Rows of pointing data:

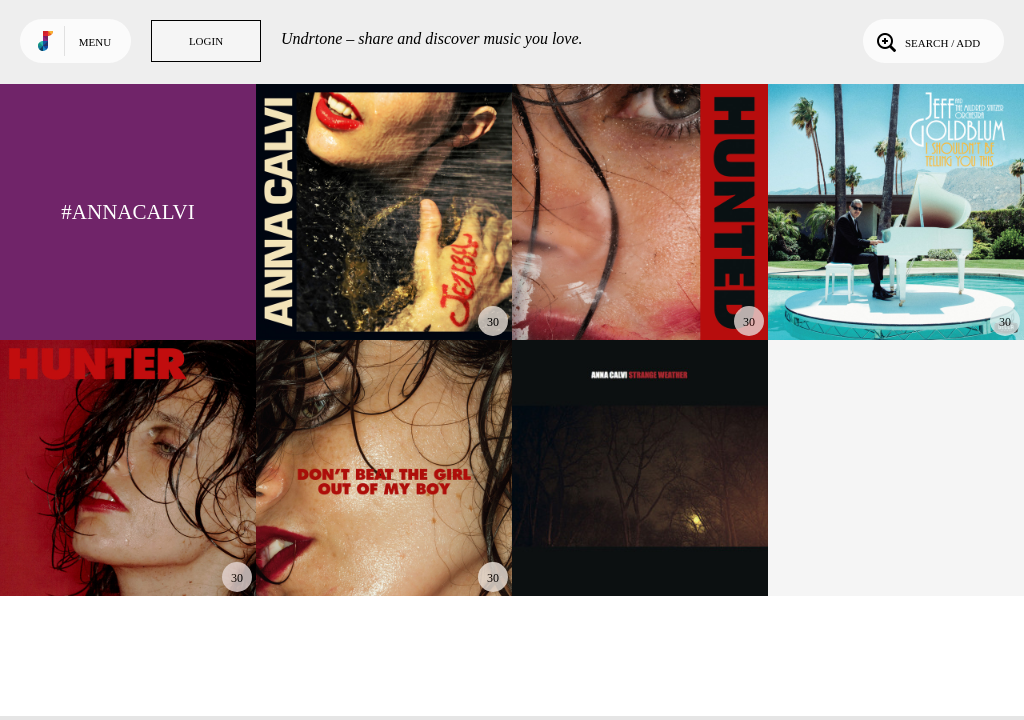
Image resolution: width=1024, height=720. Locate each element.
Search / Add (926, 41)
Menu (95, 42)
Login (206, 41)
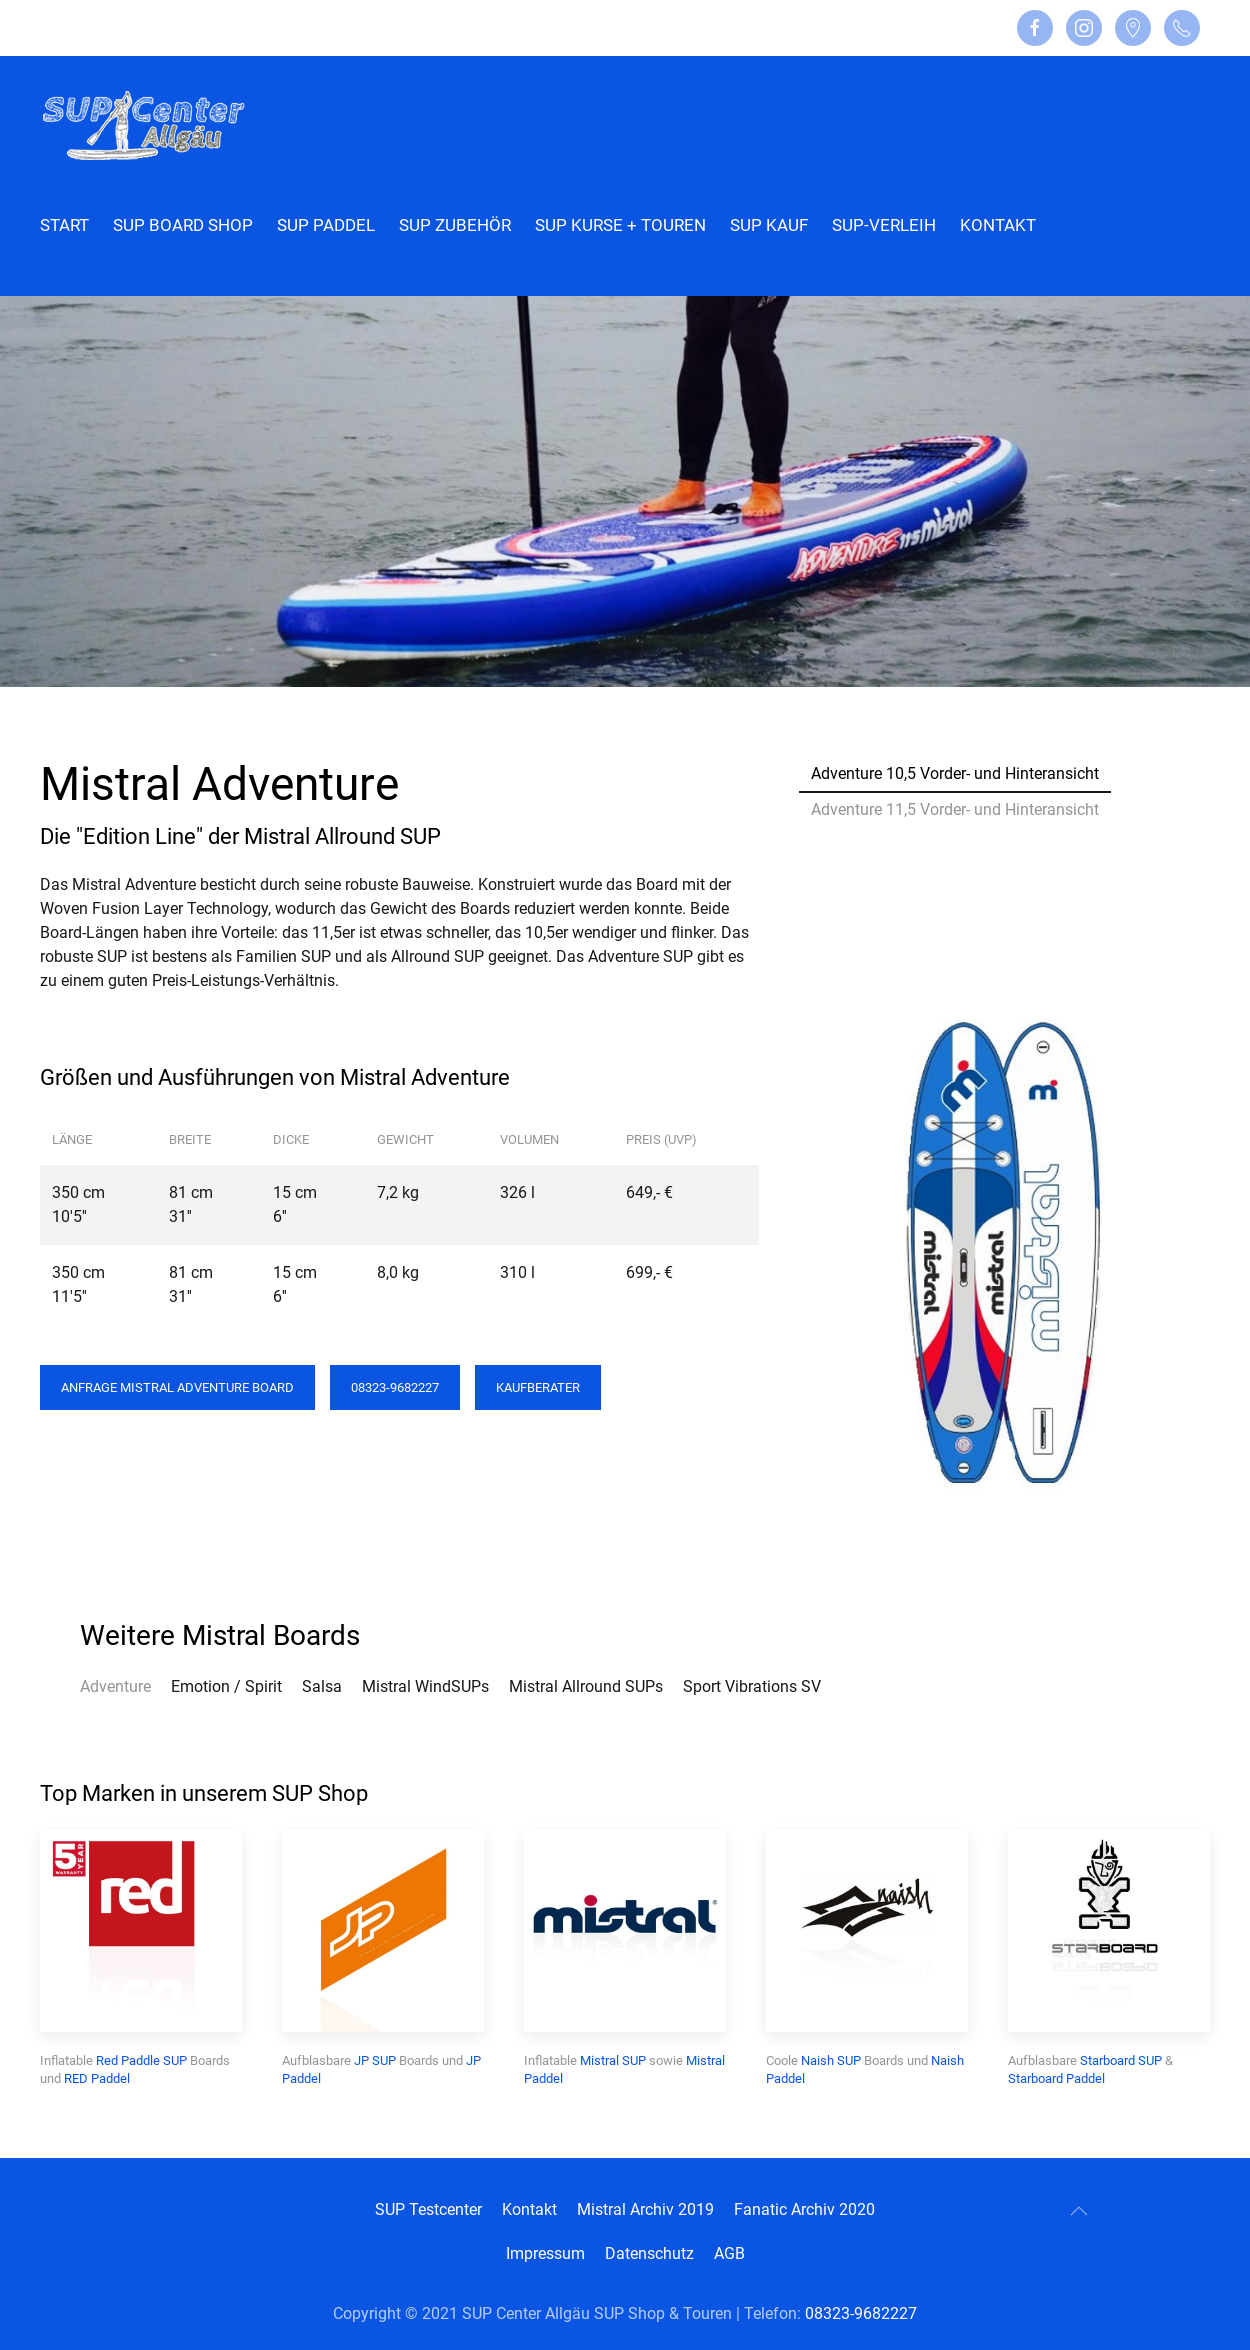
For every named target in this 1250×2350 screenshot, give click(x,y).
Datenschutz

• **Instruction**
Rescale the rows above by reproducing every line, requests included, but leave out the pictures. Multiply each coordinate in the answers by 1.2 and round to the nearest whole number, with halves rounded up; leave the numbers in the requests unchanged.

• **Result for this task**
Image resolution: width=1024, height=720. Locate each element.
Search / Add (1111, 49)
Menu (114, 50)
Login (247, 49)
For every named target in this 1250×2350 screenshot, give click(x,y).
Datenschutz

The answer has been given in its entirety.